Shortly after the CDC's announcement on Thursday, grocery and retail chains including Walmart, Publix, and Costco said they would lift mask mandates for people who are vaccinated—despite having no way to determine who has or hasn't received a vaccine.
"There has been so much inequity in the vaccine rollout and racial inequity in who is a frontline worker put most at risk by this guidance. The impact of the CDC's guidance update will be felt disproportionately by workers of color and their families and communities," said NNU co-president Zenei Triunfo-Cortez.
NNU denounced the CDC for failing to "fully recognize" how the coronavirus is spread—through aerosol transmission—and called on officials to "prioritize measures that prevent and reduce aerosol transmission (ventilation, respiratory protection, testing to identify asymptomatic cases)."
Under the new guidance, the CDC said it will no longer ask people to get tested for Covid-19 or to quarantine after a known exposure if they are asymptomatic. The guidelines follow a shift in strategy earlier this month in which the agency is no longer tracking "breakthrough" infections—those that affect people who are fully vaccinated—unless they result in hospitalization or death.
"This means that the CDC is no longer tracking data necessary to understand whether vaccines prevent asymptomatic/mild infections, how long vaccine protection may last, and to understand how variants impact vaccine protection," said NNU.
The union noted that the guidance was released as "variants of concern" are circulating in the U.S. and around the world, leading to fears that the virus could become more transmissible. Last week the World Health Organization (WHO) designated B.1.617, which was first detected in India late last year, as a variant of global concern.
WHO is still studying the variant's transmissibility and the response of coronavirus antibodies in people who have been vaccinated.
"This pandemic is not over," said NNU co-president Deborah Burger. "Nurses follow the precautionary principle, which means that until we know for sure something is safe, we use the highest level of protections, not the lowest. The CDC is putting lives at risk with this latest guidance."
NNU was not alone in expressing alarm at the CDC's about-face. Last week the New York Times reported that hundreds of epidemiologists who have been interviewed by the newspaper recently about the precautions they've taken during the pandemic were surprised by the new guidance.
Out of 723 of the public health experts surveyed by the Times, 80% said they had expected Americans to be advised to continue masking in public indoor places for at least another year, while 88% said they believed people should still wear masks at large outdoor gatherings like concerts, even if they are vaccinated.
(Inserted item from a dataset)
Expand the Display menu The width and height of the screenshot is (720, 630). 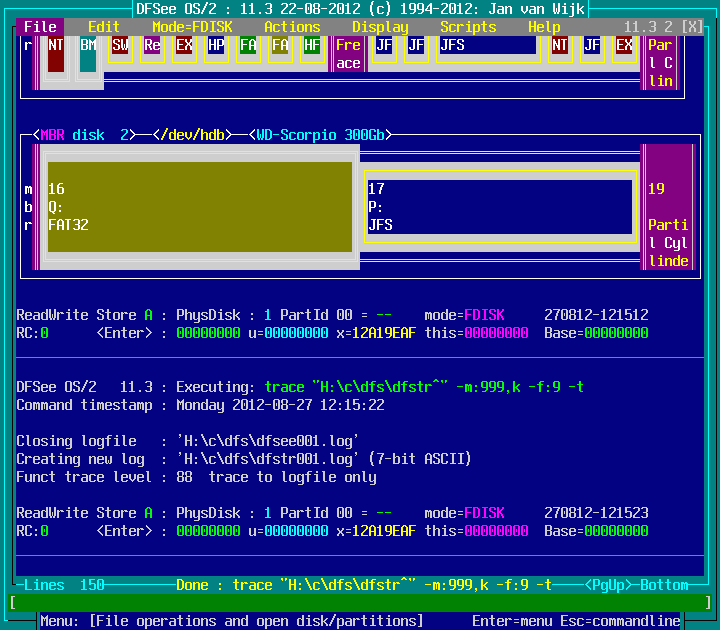(x=380, y=27)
"Unless the vaccination rates increase to 80 or 90 percent over the next few months, we should wear masks in large public indoor settings," Vivian Towe, a program officer at the Patient-Centered Outcomes Research Institute, told the Times.
"Crowded circumstances, indoors or outdoors, necessitate a mask until community levels of Covid are much lower," Luther-King Fasehun, a doctor and an epidemiology Ph.D. student at Temple University, added.
Some public health experts, as well as the National Restaurant Association, also expressed alarm last week as the new guidance was released.
NNU released its statement days after holding a public memorial and demonstration in Washington, D.C., where members of the union displayed hundreds of pairs of shoes to represent the more than 400 nurses who have died of Covid-19. The group also used the event to call on OSHA to issue an ETS to protect frontline workers.